It's been on my mind a good bit today that I'm on the other side of the end of Jr's line. All the time with him I refused to anticipate when he might go out, or even think about what comes next. I felt like my role was to keep him comfortable in the present. He faded out and came back so many times, I could never assume that a downturn would not turn back up. I could never anticipate anything. When Jr's mind was gone, I wondered how much more he has to take. But I wouldn't indulge in thoughts of after. Everything has so many ways of changing, all at the same time, ongoing, I can't anticipate anything to do with the future, even by tracing patterns of repetition in the past. Not even that is a certainty.
It's a month past the dreaded day, and everything is different. Gradually, I'm setting myself in motion, getting projects going. When I came home I found the house was static, desperately needed help. It felt inside about like Jr's house must feel right now. The occupant gone. Nothing is going on. It's like the spirit in the house was asleep, or that's what I called it. It seemed to define the feeling best. I believe I can say with fair certainty that Jr never imagined a world without him. He never looked to what's next either. He wasn't in a hurry to find out. He was actually a bit resistant to finding out, because he liked it here. He had his troubles and sorrows, but that's not all there is. He also had some really good times and loved to work, worked into his late 70s, until he was unable to leave the house.

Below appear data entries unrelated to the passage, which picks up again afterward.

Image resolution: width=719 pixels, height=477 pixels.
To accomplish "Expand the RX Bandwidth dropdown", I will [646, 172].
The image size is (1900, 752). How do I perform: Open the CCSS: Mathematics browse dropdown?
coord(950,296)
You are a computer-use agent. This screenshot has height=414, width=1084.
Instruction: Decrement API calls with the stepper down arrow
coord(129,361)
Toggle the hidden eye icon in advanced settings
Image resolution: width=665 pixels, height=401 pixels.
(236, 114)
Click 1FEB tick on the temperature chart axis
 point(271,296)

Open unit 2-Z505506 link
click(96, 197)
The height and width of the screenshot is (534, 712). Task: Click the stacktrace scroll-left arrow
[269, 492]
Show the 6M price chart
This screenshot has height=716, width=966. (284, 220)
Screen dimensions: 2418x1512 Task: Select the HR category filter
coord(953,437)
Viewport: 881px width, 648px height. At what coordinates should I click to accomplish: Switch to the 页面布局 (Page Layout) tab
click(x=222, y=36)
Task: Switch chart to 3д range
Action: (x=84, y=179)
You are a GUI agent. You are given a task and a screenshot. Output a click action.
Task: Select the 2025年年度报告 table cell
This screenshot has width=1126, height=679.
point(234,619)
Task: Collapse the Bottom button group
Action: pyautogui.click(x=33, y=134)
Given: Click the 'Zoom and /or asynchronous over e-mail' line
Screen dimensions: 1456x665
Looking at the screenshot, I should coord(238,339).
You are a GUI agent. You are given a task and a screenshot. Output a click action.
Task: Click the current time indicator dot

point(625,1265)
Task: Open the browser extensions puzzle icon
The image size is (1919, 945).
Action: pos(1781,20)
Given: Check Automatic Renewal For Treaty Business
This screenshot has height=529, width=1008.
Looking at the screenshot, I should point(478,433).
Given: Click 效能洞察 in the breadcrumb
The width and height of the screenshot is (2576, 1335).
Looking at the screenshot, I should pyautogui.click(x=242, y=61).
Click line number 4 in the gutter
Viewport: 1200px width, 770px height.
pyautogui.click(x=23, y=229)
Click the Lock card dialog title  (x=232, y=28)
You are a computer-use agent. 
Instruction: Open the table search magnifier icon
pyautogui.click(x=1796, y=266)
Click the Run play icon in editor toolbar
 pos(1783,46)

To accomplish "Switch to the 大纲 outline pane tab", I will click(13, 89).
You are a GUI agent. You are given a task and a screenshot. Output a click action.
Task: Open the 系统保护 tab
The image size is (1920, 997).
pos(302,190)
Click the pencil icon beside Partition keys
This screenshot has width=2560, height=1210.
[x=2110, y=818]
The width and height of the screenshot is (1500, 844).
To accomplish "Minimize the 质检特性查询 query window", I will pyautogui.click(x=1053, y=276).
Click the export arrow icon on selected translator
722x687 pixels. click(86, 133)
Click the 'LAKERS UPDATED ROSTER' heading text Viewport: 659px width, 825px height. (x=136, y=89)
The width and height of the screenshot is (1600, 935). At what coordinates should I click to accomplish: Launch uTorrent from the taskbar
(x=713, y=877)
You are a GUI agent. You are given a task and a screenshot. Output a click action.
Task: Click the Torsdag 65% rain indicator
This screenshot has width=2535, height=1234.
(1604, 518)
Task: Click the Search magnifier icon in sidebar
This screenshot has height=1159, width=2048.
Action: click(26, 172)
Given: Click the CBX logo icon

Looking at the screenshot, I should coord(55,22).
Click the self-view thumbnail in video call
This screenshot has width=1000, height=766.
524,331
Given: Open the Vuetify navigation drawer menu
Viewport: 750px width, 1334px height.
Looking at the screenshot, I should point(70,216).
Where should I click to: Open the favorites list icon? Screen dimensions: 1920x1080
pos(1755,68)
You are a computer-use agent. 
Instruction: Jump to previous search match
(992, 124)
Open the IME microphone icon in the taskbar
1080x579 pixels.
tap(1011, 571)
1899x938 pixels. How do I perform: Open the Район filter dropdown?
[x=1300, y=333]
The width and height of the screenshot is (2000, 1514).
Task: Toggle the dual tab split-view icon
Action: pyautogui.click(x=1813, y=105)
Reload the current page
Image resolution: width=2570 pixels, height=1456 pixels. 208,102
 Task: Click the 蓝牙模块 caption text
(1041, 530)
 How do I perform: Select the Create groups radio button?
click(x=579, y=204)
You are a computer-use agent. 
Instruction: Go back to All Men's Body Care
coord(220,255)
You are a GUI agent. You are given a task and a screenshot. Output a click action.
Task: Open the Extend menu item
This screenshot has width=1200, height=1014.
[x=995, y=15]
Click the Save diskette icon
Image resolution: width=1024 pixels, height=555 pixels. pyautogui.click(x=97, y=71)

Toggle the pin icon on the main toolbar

It wasn't denial on his part or mine. For Jr it was apprehension, I suspect, that God might turn out to be a hard-shell preacher and tell him, sorry, you drank too much, you've outrun the law, you've given in to temptation repeatedly, you've got a little too independent an air about you, and worst of all, you don't go to church. Bad Jr. Get onboard that long black train. It's a one-way trip to hell. But the God Jr really knows and the God I know is all about love. It's like I told him when he told me he wasn't sure which way he was going, Hell wouldn't have you. In my way of seeing, that's a certainty. Hell doesn't want somebody who tends to help others. Hell wants somebody who robs his mother's money she put by for her old age.
I never talked with Jr about heaven or hell, whether or not, any of that. In his way of thinking, as in mine, they don't matter now. What matters now is participating in the flow of life on earth. Jr never objected to living on this earth, like I often do. He thinks it's as good as it gets being a human on earth, a man with a complex life, a mind that keeps itself busy figuring things out. He learned by doing. He loved making music, the world of musicians, getting a good rhythm going and riding it picking the fire out of the banjo. Even in the last weeks when he was frailty itself, I knew the Jr within and he was still functioning. That was the Jr I talked to and listened to. When his mind dried up, the Jr I knew was still there, just locked in a cell without a mind.
I had never wanted to control him in any way, and don't believe I ever did. A few years ago I told him, "The only thing I want for you is what you want for yourself." He looked at me stunned-like, and said, Really? I don't think he'd ever heard of that. He had so many people around him controlling and manipulating him, and him knowing it, that somebody not looking to control him came as a surprise out of the blue. I always let him call his own shots. I never anticipated how he might answer any given question, or how he might respond to one thing or another. I couldn't. I knew that. When people would ask me something they wanted to ask him, but he was asleep or generally unable to respond, I had to make it clear I really do not know what his answer would be. I might think I have a pretty good idea what it would be, but I wouldn't count on it. I wanted him to have his own personal autonomy to the last breath.
I remember the time the niece below the mountain said she commends me, she knows how contrary he was. I said, He wasn't contrary at all. She was always and continually set on forcing him to do things he's not going to do. Like she thinks he should eat, though he says his stomach hurts and he can't eat, she fixes a big meal, puts it down before him and heckles him to eat. Finished, he'd get up, go to the bathroom, throw up and be in agony the rest of the day. I never put anything on him to do that he didn't want to do. I explained to him what his pills were for, individually, when he took them, never just saying do this, do that. I gave him a choice about everything. I wanted him to be able at least to make decisions in his own power, even though he didn't have the energy to stand up. Decisions got down to would you like a sip of water? But it was his decision, which I believed was at least as important as the water.
Looking back to the time of first suspicioning I was sent to Jr, then to get to know him better first, learn his language, you might say, preparing for the time I could help him retain his personal autonomy as long as he retains consciousness. It was his consciousness that was important to me. His consciousness is where Jr Maxwell really was, not in that banged up and broken old skeleton. I'll even go so far as to venture it was God's love for Jr that set up circumstances to call upon a devotee who appreciates people of the old ways, who was already disposed to like Jr, who could learn from Jr, because Jr was a learned man, not by books but by awareness, first hand experience. It tells me God trusted me with his dear one, and I'm as grateful for that as for anything else.